Thursday, June 12, 2014


The B.C. Teachers’ Federation voted 86% this week in favor of a full-scale which means schools in B.C. could be closed as soon as next week.  A walk-out near the end of the school year is bad news for students.

The news here on the East Coast is a little better, the war drums and smoke signals signaling similar action have not begun, but the  unions call for Government to negotiate in good faith with teachers sounds familiar.

Teachers in Newfoundland and Labrador’s Public School System have been working without a contract for more than a year and a half.  The contract between the NLTA and the provincial government expired in August of 2013.

Provincial Finance Minister ,Charlene Johnson, has said that the government is "committed to a productive and successful collective bargaining process"  but observers of the protracted situation question how committed the government really is.

Talks broke off earlier this Spring with the NLTA requesting conciliation. The conciliation board has yet to be put in place.

The union has been expressing increasing levels of frustration as the school year comes to a close without a new agreement in place.  The NLTA has been saying that government is seeking concessions that will impact teachers and students. 

A few weeks ago the public reacted negatively to word that government wanted to take control over the process and budgets associated with providing substitute teachers and restrict family leave (time off to take children or parents to a doctor, or time to deal with an emergency).

The government responded to concerned groups like the Newfoundland and Labrador Federation of School Councils saying that it was not looking to change family leave or assigning substitutes.

That is where it all gets a bit tangly because Johnson says “All government is requesting is that current practice of principals having discretion to call in substitutes be reflected in the Collective Agreement”. To me it is the thin edge of the wedge, keep the budgets for substitutes whole but change the policies on when substitutes can be called in. Too cute by half from my perspective.

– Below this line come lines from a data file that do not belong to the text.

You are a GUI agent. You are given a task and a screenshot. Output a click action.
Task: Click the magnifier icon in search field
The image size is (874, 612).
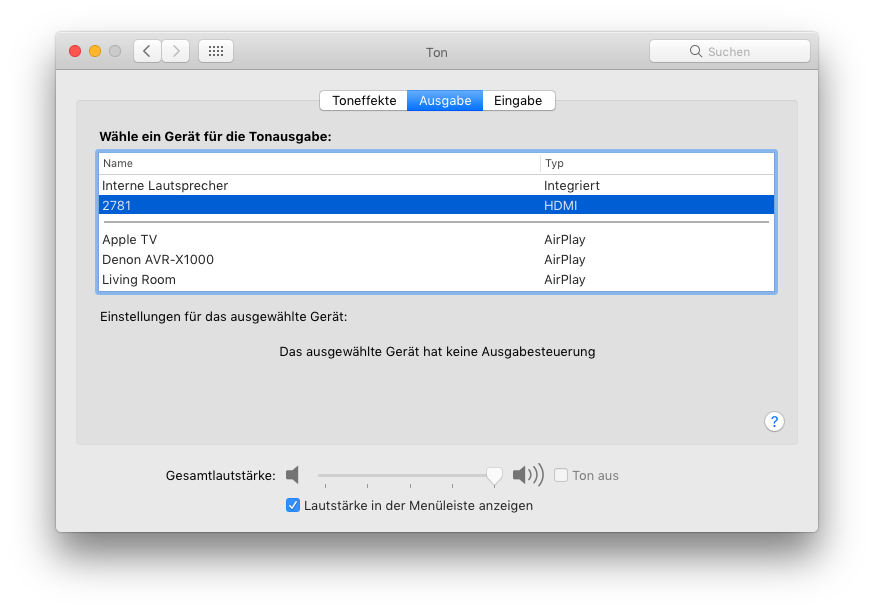pyautogui.click(x=696, y=51)
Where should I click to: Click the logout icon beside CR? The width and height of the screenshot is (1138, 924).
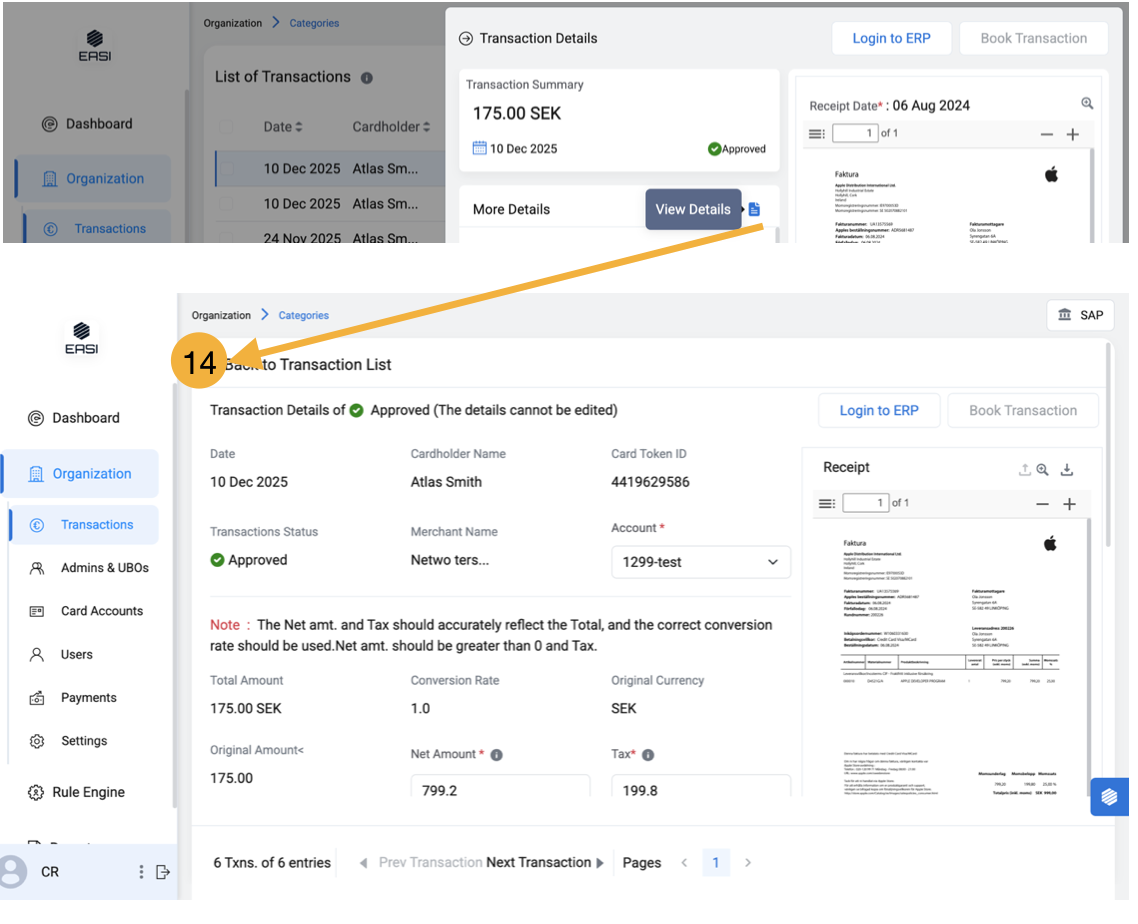(x=164, y=872)
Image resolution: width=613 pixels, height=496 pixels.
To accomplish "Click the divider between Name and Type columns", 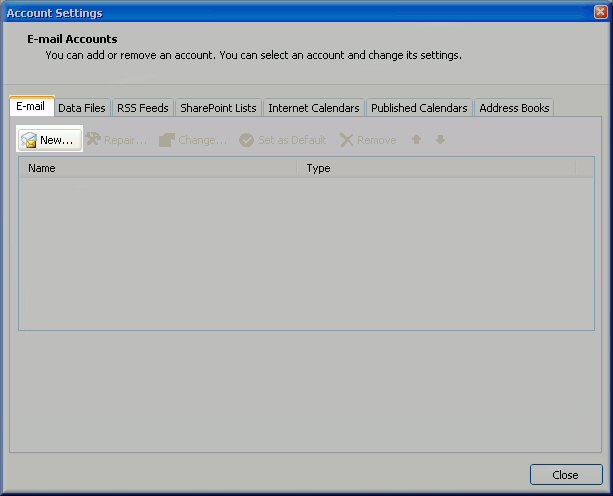I will click(298, 168).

Today the NLTA stated that the provincial government is misleading the public about what is being offered to teachers in the ongoing contract negotiations.  President Jim Dinn says the public pronouncements by the government on these contentious issues have not been removed from the bargaining table.

Good faith bargaining from government?

You decide.

I just hope for our children’s sake that the conciliation board process finds a way through this protracted negotiation process that avoids a job action.